Mueller’s Digging Exposes Culture of Foreign Lobbying and Its Big Paydays
“You would need to make the travel arrangements, and transfer the $50G before the trip,” he wrote to Rick Gates, Mr. Manafort’s partner for the Ukraine work. “If you want me to come on Monday and leave Thursday it would be $40G.”
Mr. Devine, who is known as Tad, went on to become the chief strategist for the presidential campaign of Senator Bernie Sanders of Vermont, a self-proclaimed democratic socialist.
In addition to the investigations of Mr. Manafort and Mr. Gates, who pleaded guilty in February to numerous financial crimes and became a cooperating witness in the special counsel investigation, Mr.
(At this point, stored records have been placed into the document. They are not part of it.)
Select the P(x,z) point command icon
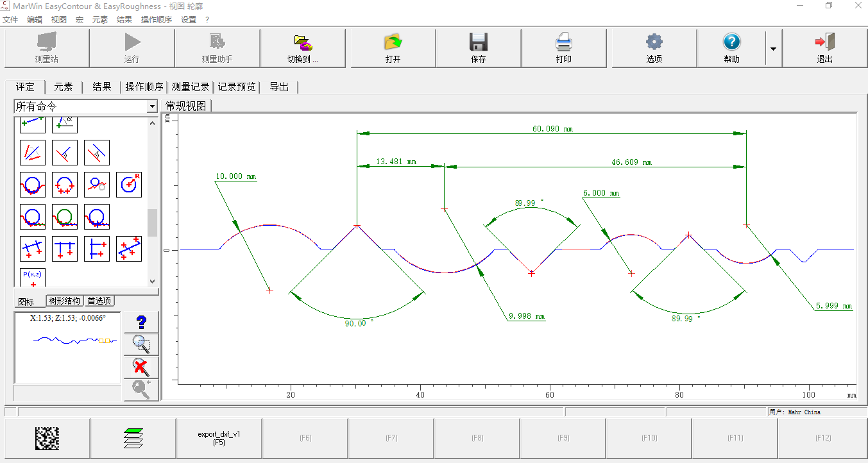The width and height of the screenshot is (868, 463). tap(33, 278)
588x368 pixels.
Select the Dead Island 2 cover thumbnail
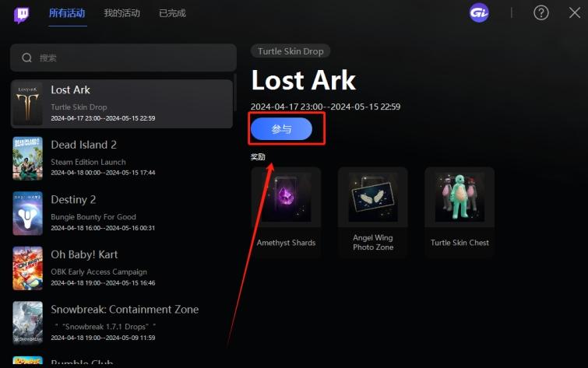click(28, 159)
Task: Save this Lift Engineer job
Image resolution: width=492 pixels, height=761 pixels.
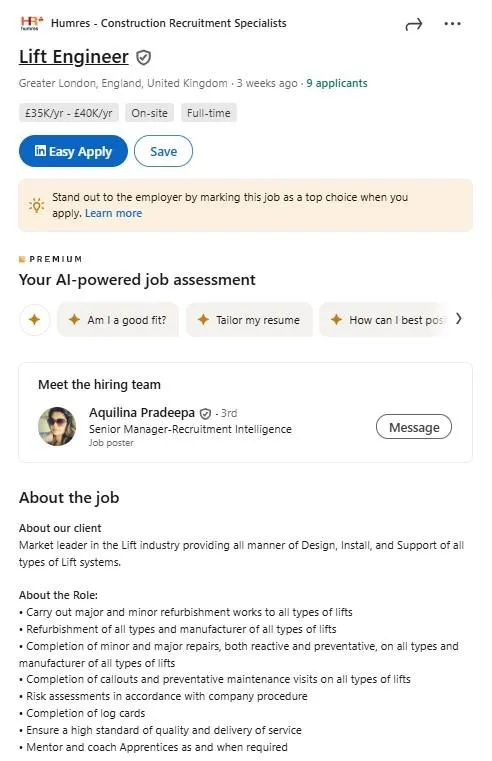Action: pyautogui.click(x=164, y=151)
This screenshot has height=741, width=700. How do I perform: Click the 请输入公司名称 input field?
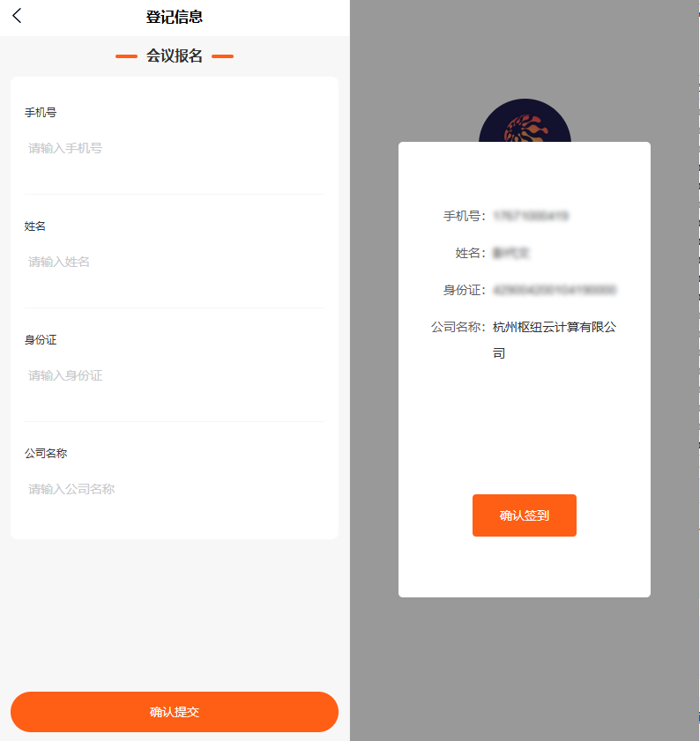pyautogui.click(x=174, y=489)
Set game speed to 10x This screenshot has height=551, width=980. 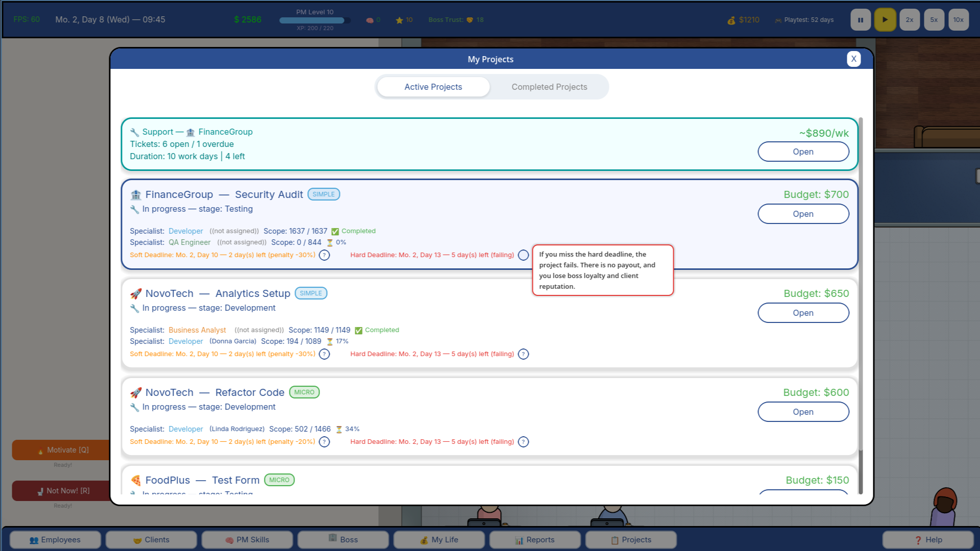click(x=959, y=20)
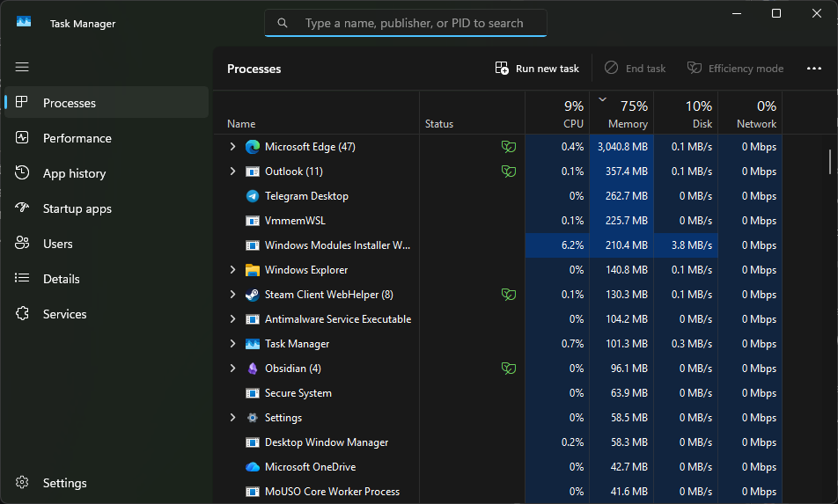The width and height of the screenshot is (838, 504).
Task: Expand the Windows Explorer process tree
Action: point(233,270)
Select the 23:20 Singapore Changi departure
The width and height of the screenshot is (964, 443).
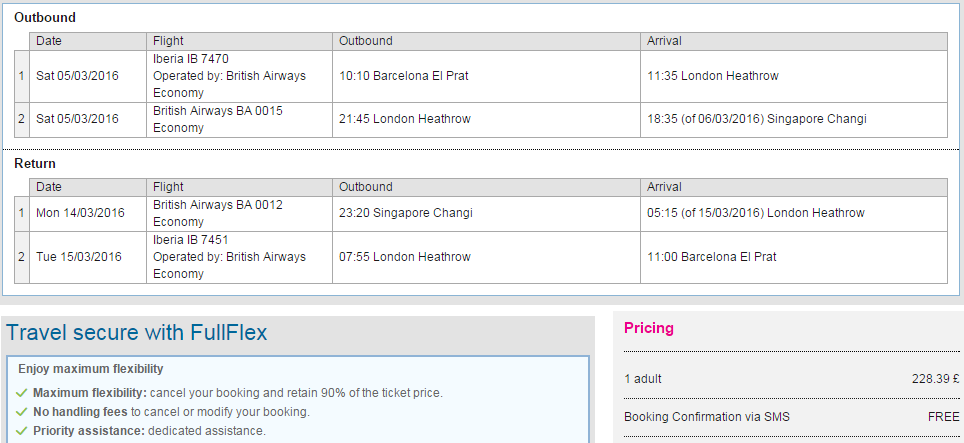point(406,213)
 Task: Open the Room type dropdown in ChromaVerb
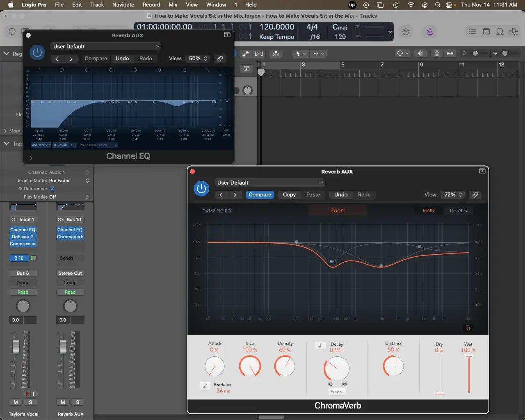coord(338,210)
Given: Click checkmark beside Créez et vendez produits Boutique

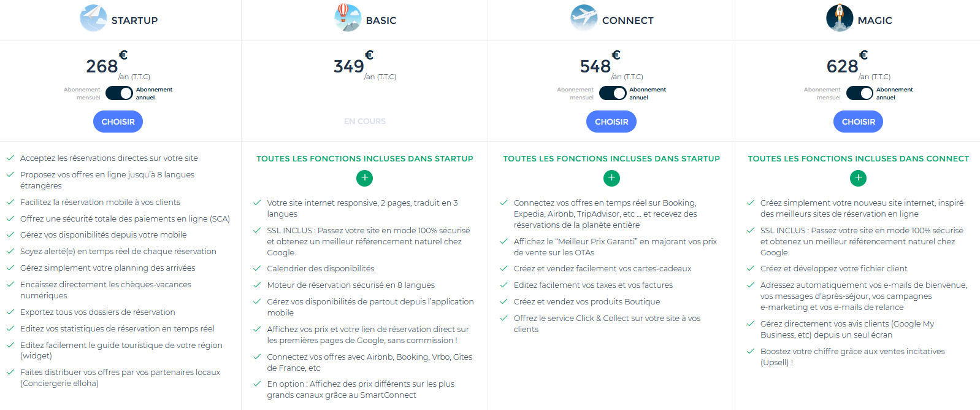Looking at the screenshot, I should (504, 301).
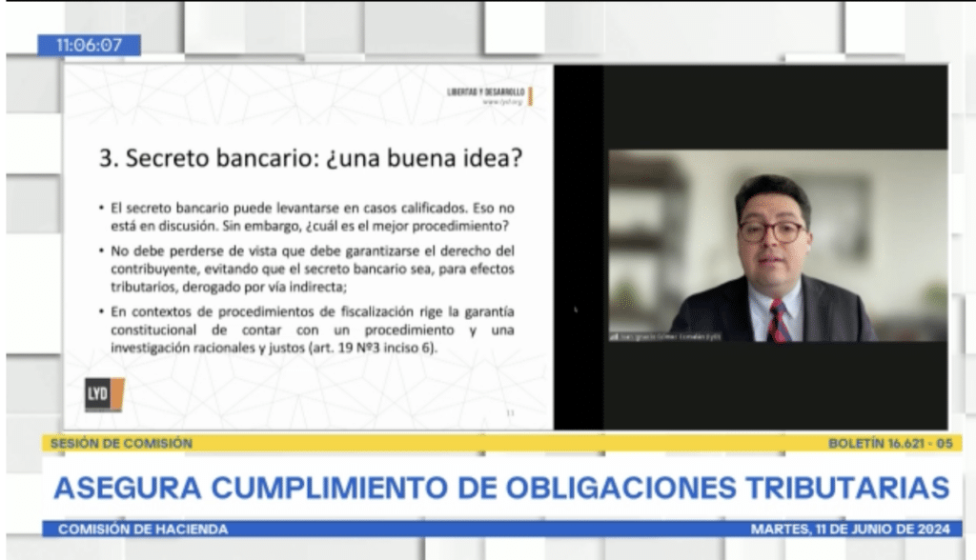Click the LYD logo at slide bottom-left
This screenshot has width=976, height=560.
click(105, 393)
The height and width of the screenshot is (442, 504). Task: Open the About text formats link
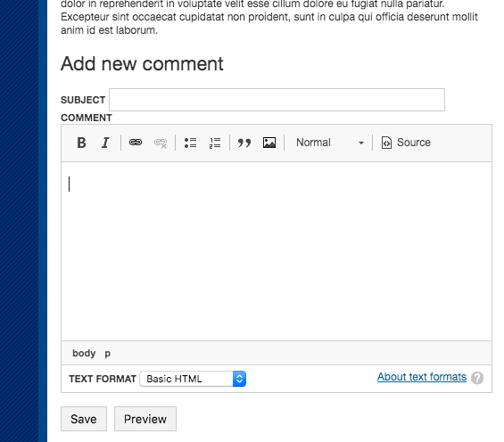422,377
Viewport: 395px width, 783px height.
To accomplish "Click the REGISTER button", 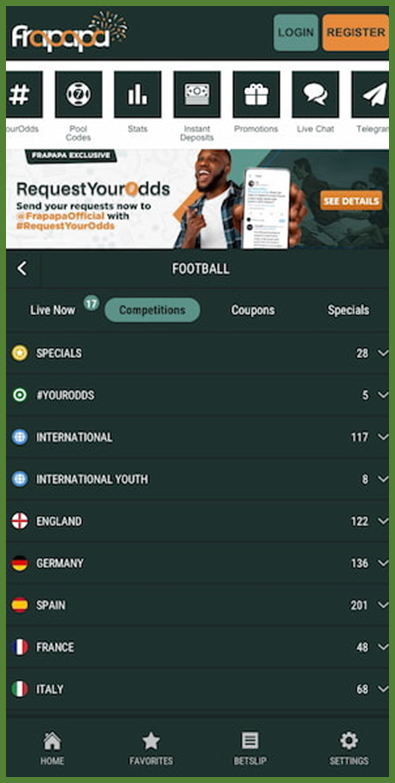I will [356, 32].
Mueller’s team pursued three other investigations into lawyers and lobbyists who did work in Ukraine.
The cases involve Gregory B. Craig, who served as the White House counsel under President Barack Obama before leaving to work for the law firm Skadden, Arps, Slate, Meagher & Flom; Tony Podesta, an influential Washington lobbyist whose brother, John D. Podesta, was chairman of Hillary Clinton’s presidential campaign; and former Representative Vin Weber, Republican of Minnesota, who joined the lobbying firm Mercury Public Affairs after leaving Congress.
None have been charged with any crimes. Mr. Mueller’s referral of those cases several months ago to federal prosecutors in New York was revealed in news reports on Tuesday.
Whereas the public once thought of the Justice Department’s counterintelligence mission as primarily trying to catch foreign spies seeking to obtain government secrets, the department has made clear in a recent cybercrimes report and congressional testimony that influence has become as great a threat.
The government’s case against Ms. Butina, which was not brought under FARA, could be a template for future prosecutions, said a former Justice Department official, who predicted they could spread to influence peddling from Eastern Europe and China as well as Russia.